Once the invading pathogen enters the host through mucous membranes, local rather than systemic immunity is essential. Interestingly we observed a dramatic statistically significant decrease in CD3+ T cells at day 3 in the intestinal epithelium. This may be explained with the ability of the pathogen to downregulate the expansion of newly recruited T cells into the epithelium, impairing the immune response. At day 3, B lymphocytes were absent in both C and I groups in the epithelium and they slightly increased in the I group in lamina propria, as indicated by CD20 staining. On the contrary, at day 9, a statistically significant increase in CD3+ T cells was observed in the I group in the intestinal epithelium and a slight increase (not statistically significant) in the lamina propria, probably as result of the effective host immune response, triggered by the cytokines. No differences in B lymphocytes were observed at day 9 between C and I groups, either in the intestinal epithelium nor in lamina propria. Overall, these results indicate a predominant cellular immune response at intestinal level, both in acute and chronic phases, that can be considered for the in vivo evaluation of alternative to antibiotic compounds.

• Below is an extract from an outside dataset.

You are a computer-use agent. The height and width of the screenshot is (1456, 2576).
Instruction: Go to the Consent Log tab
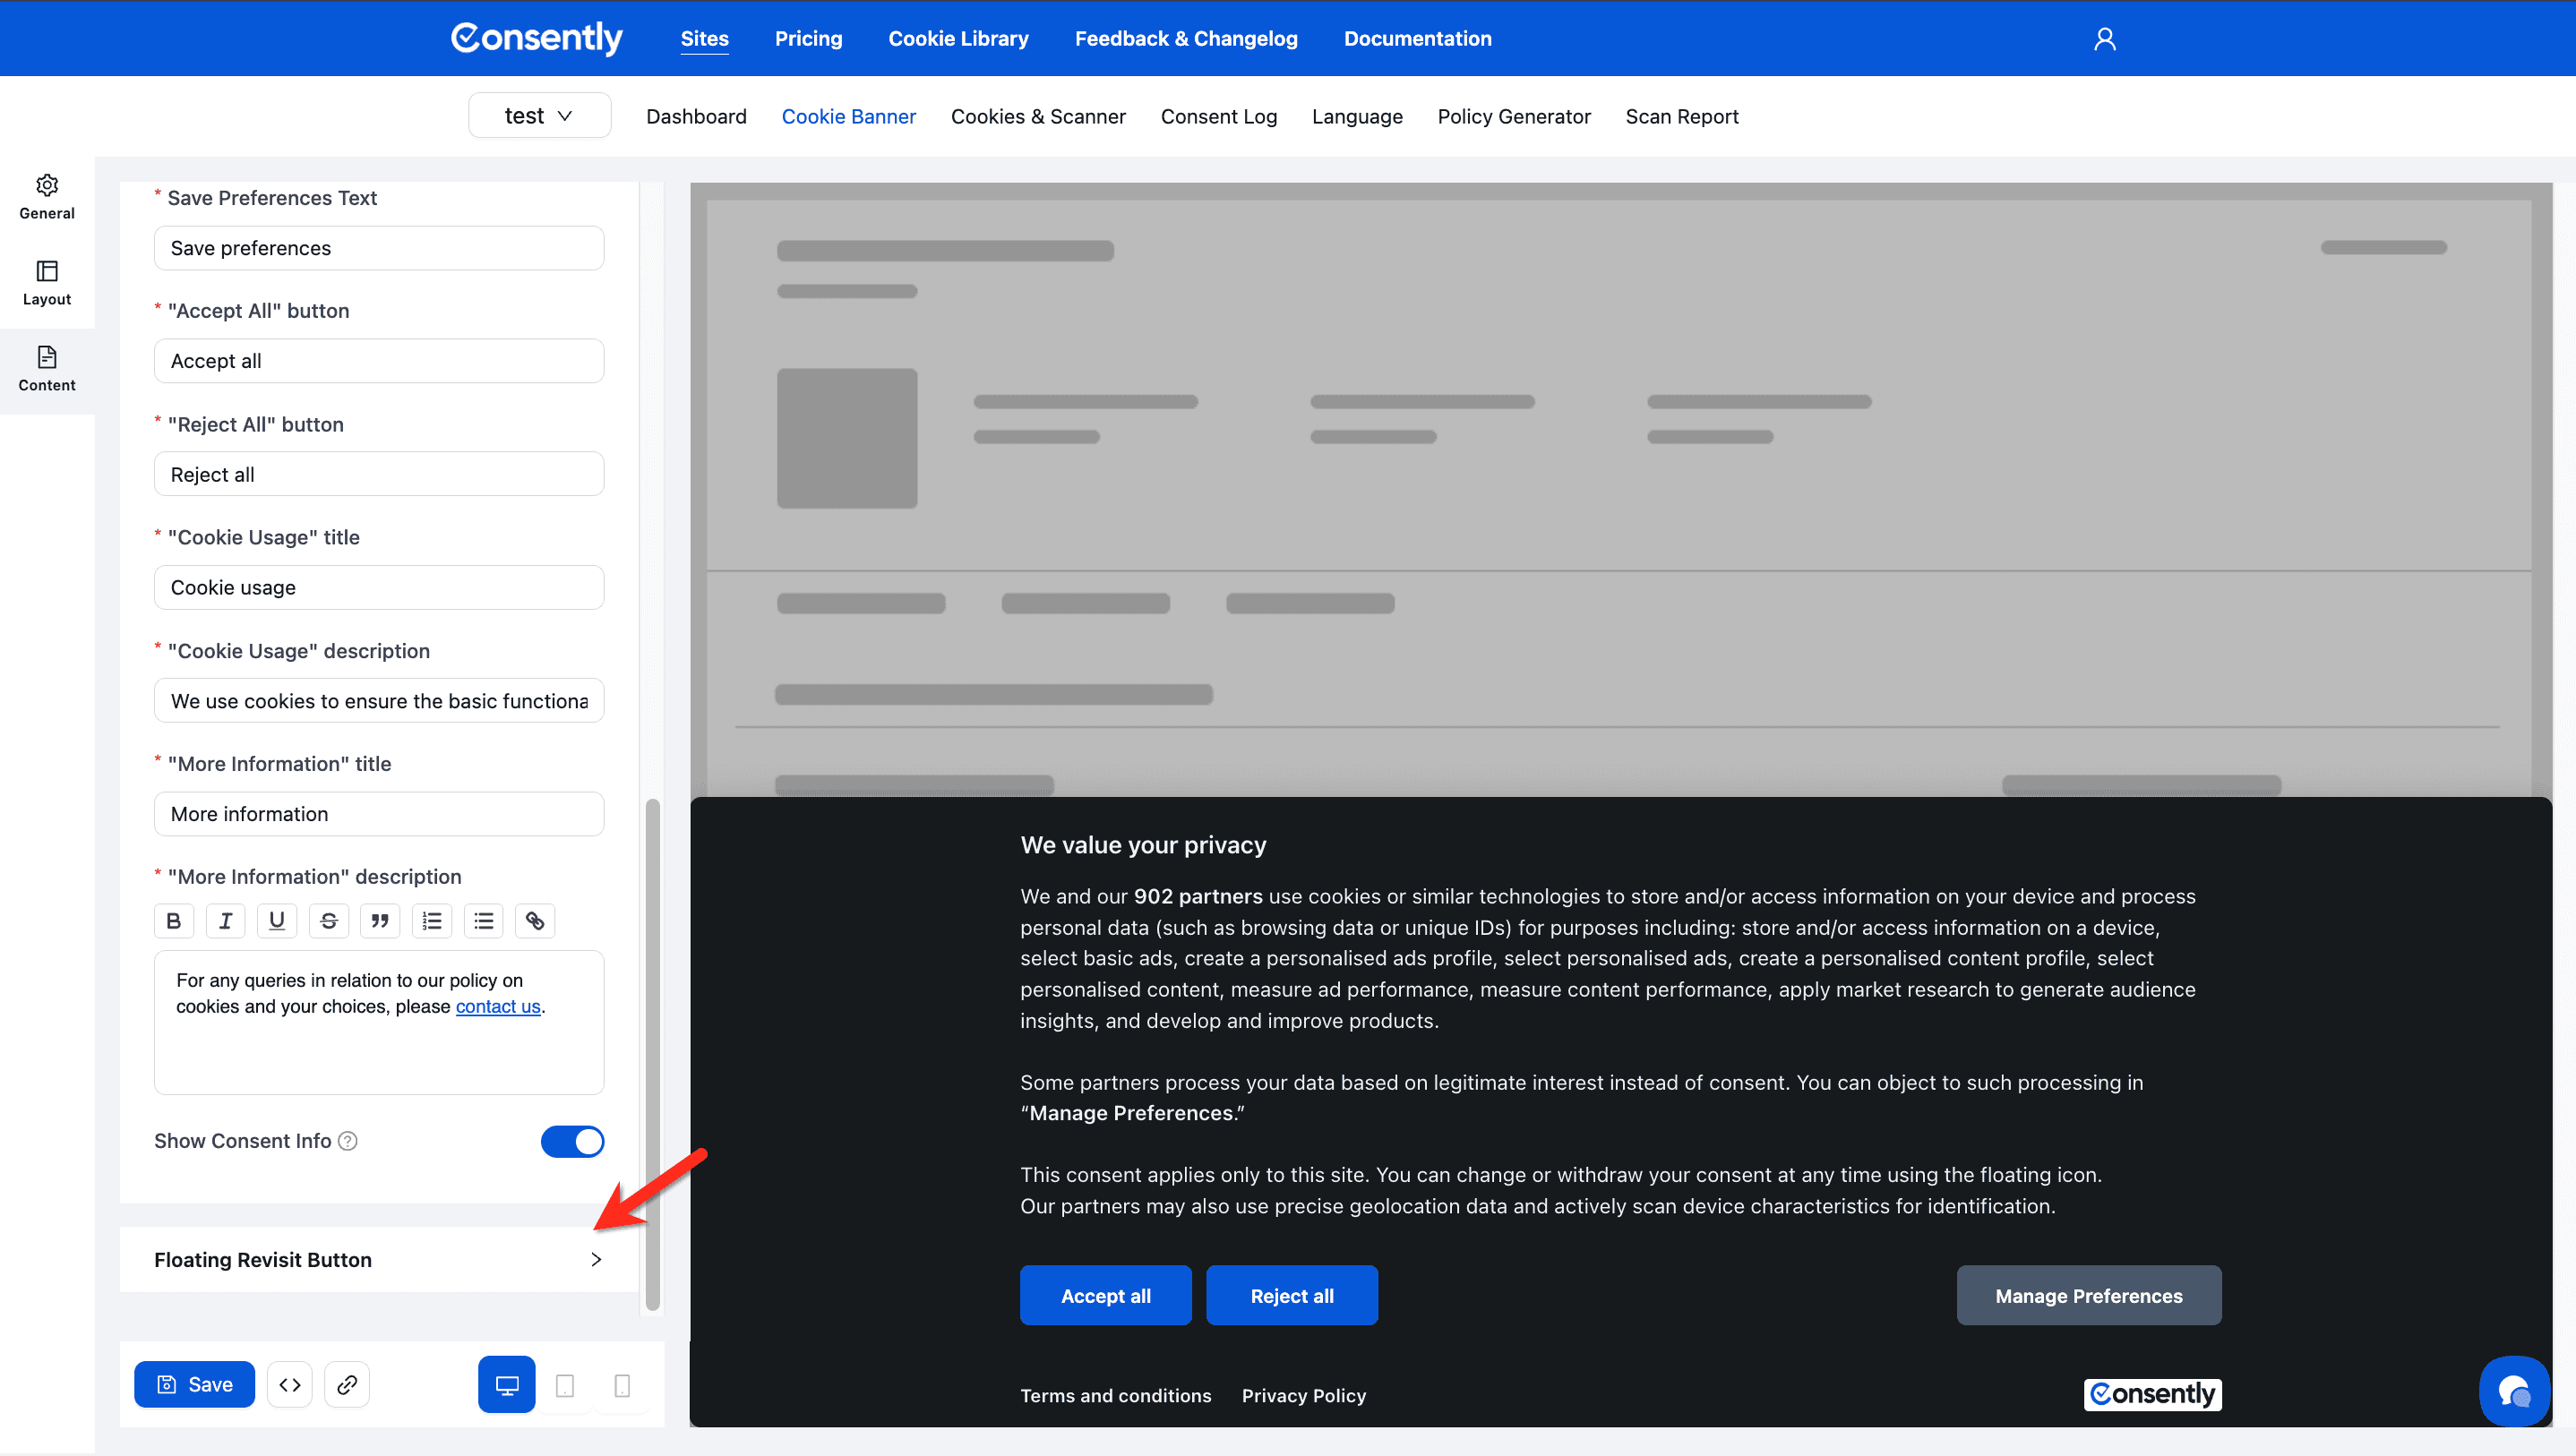(1218, 116)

T cells play a major role in pathogenesis of E. coli diseases; they respond to antigens in a selective and balanced fashion that allows for mounting an effective cell-mediated immune response.
IgA, secreted by plasma cells in intestinal
lamina propria, are a major component of the local immune barrier of the gut and play a crucial role in intestinal homeostasis and protection; therefore, they are used as indicator of intestinal mucosal immunity [
39]. At day 3 post infection no statistical difference was observed between C and I groups, while at day 9, the intestinal scrapes of I pigs displayed a significant lower amount of IgA than C pigs as consequence of the bacterial infection [
40]. It is unlikely that maternal IgA could be adsorbed by small intestinal enterocytes of few-week-old pigs due to intestinal closure and gut maturation [
41]; in contrast, it is possible that maternal IgA interact with intestinal microflora in the lumen and subsequently regulate the host immune response. Since one of the roles of IgA in the intestine is to bind the pathogenic bacteria and promote the internalization of the complex by M cells, it is likely that the amount of IgA present in the intestinal lumen substantially decreases after bacterial invasion. In addition, IgA undergo strong conformational changes upon antigen engagement and binding, which may explain the lower amount of IgA measurable by immunoassays. This occurs in the intestine only, as confirmed by our data, which show that levels of IgA in serum are about the same in C vs. I groups at both considered time points. Thus, on one side, the intestinal barrier heavily affects the microorganism; on the other side, the infectious agent impairs the gut homeostasis by destabilizing intestinal mucosa.
The kinetic of serum IgA, similar in C and I groups, showed a decrease in titer from 3 to 9 days, (statistical tendency only for the C group) as expected in accordance with the normal decline in maternally derived antibodies in the post-weaning piglets [
42].
The assessed panel of clinical symptoms can represent a useful tool in order to evaluate the effectiveness of a further intervention that mitigates or abate the severity of the E. coli O138 challenge. The clinical scores related to the acute symptoms (oedema, vitality, and depression) were discriminant after both 3 days and 9 days post-challenge and represent a consistent and valuable pattern of observation on a daily basis that can offer important information. On the contrary, the effect of the experimental infection on hair status was more indicative after 9 days post-challenge. Even if the observed inflammatory and immunity parameters provided interesting data, due to the high individual variability, a large sample numerosity could be necessary to better underline the differences.